— Start of Records for the exercise —

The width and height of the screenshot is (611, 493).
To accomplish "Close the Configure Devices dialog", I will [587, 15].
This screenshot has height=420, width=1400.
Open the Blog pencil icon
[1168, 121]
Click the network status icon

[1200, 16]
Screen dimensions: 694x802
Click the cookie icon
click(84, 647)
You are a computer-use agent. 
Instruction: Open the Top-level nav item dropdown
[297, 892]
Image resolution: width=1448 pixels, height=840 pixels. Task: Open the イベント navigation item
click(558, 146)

— End of Records for the exercise —
— Start of Records for the exercise —

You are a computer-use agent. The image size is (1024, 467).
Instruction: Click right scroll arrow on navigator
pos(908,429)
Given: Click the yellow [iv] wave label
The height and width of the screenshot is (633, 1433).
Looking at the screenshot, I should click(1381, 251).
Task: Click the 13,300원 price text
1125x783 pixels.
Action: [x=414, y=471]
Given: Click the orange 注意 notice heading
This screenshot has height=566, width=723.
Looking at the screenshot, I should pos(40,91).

— End of Records for the exercise —
— Start of Records for the exercise —

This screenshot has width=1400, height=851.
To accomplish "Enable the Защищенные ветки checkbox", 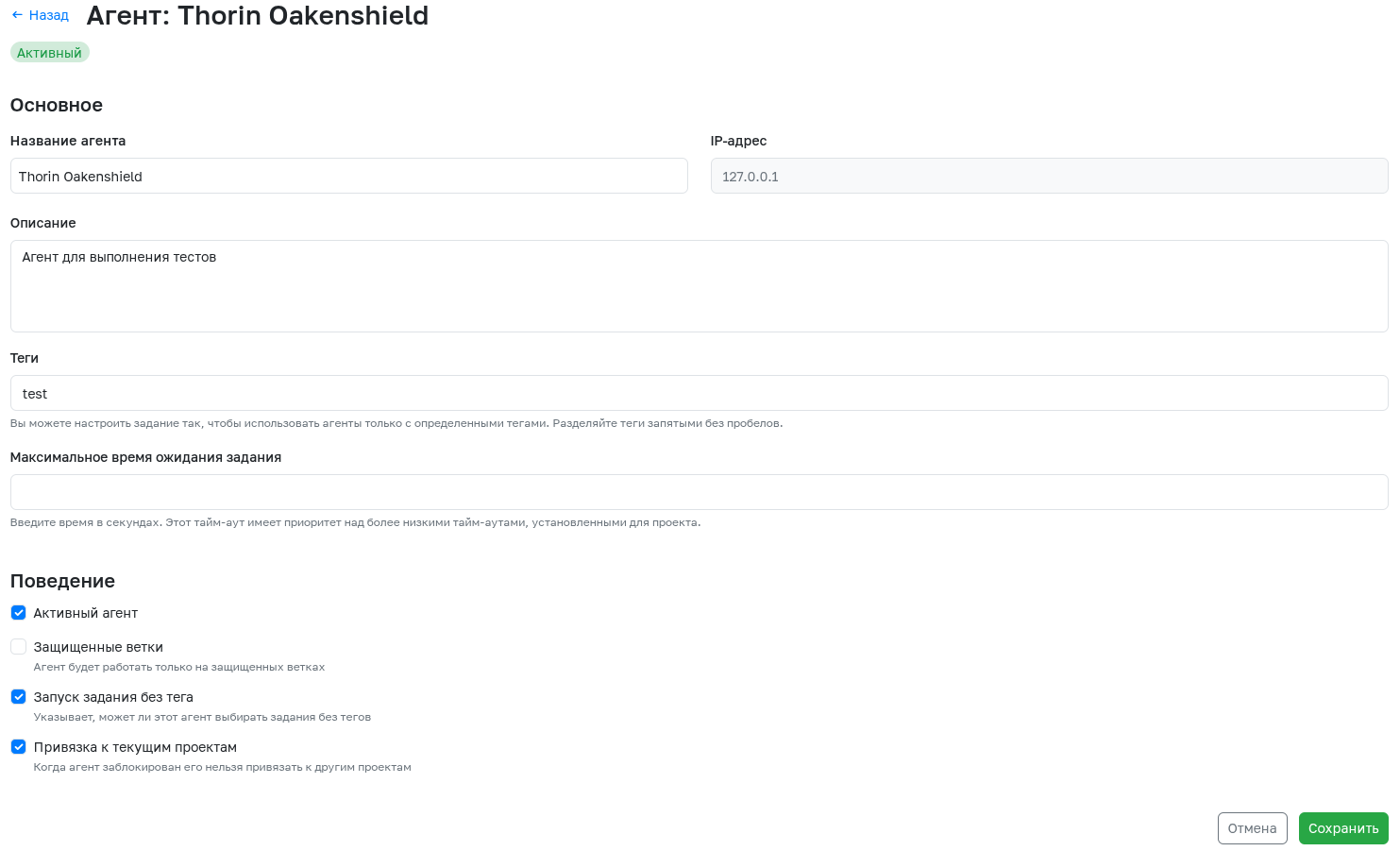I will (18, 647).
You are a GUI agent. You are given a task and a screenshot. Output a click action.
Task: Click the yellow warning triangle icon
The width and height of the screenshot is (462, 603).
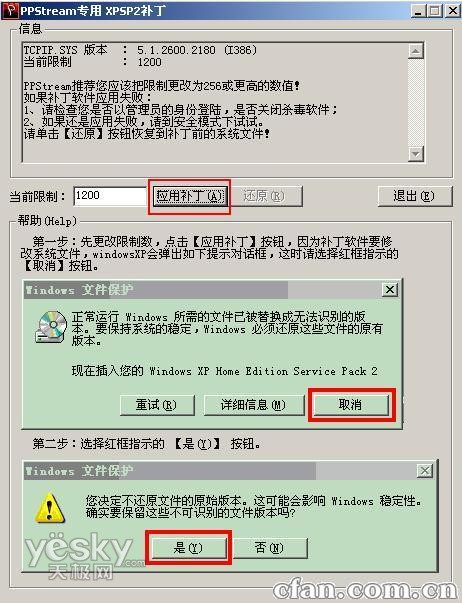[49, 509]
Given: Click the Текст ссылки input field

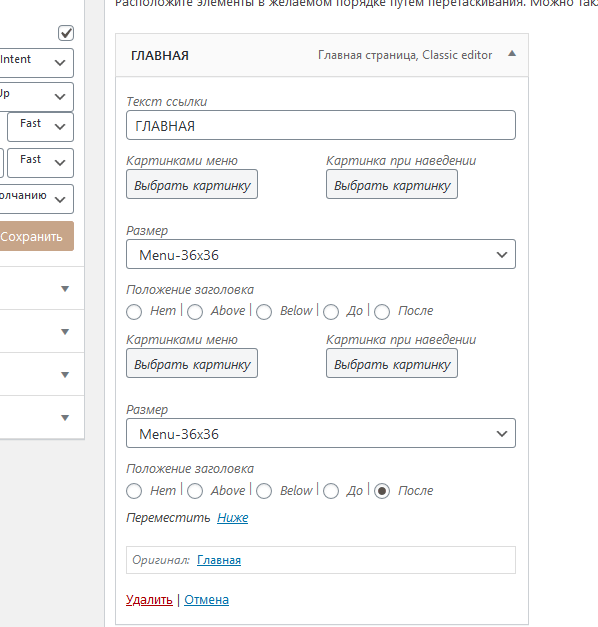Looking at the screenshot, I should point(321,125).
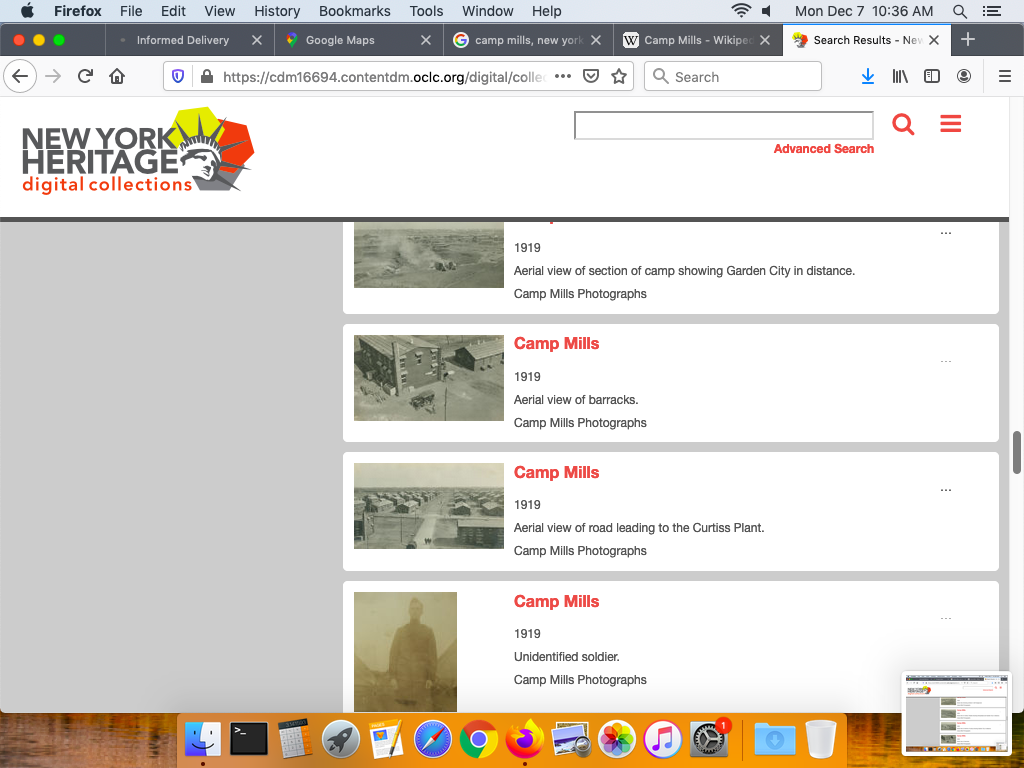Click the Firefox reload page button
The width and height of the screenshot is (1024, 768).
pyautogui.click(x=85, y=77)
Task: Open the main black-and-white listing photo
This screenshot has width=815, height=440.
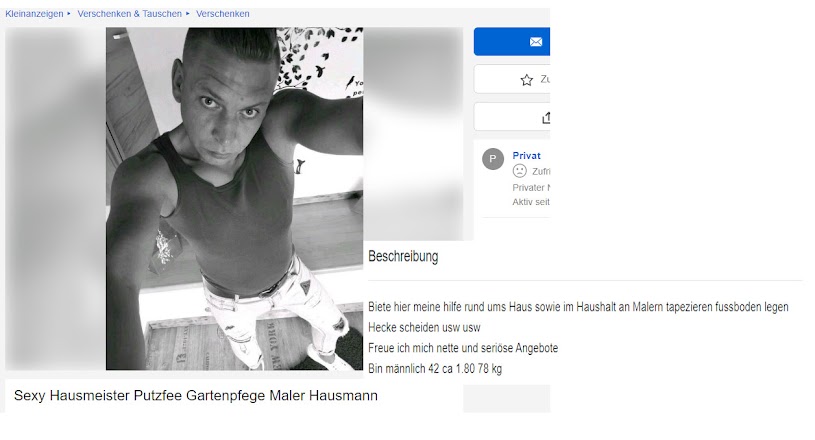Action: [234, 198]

— End of Records for the exercise —

**Aim of the task:**
Copy out the material exactly, from the line containing "You are a GUI" through the line containing "Action: [234, 198]", with both of those lines included. Omit the pictures.

**In response:**
You are a GUI agent. You are given a task and a screenshot. Output a click action.
Task: Click the yellow warning triangle icon
The width and height of the screenshot is (462, 603).
[49, 509]
Given: Click the Текст ссылки input field

Looking at the screenshot, I should point(321,125).
Click the Firefox reload page button
The width and height of the screenshot is (1024, 768).
pyautogui.click(x=85, y=77)
Task: Open the main black-and-white listing photo
This screenshot has width=815, height=440.
Action: [234, 198]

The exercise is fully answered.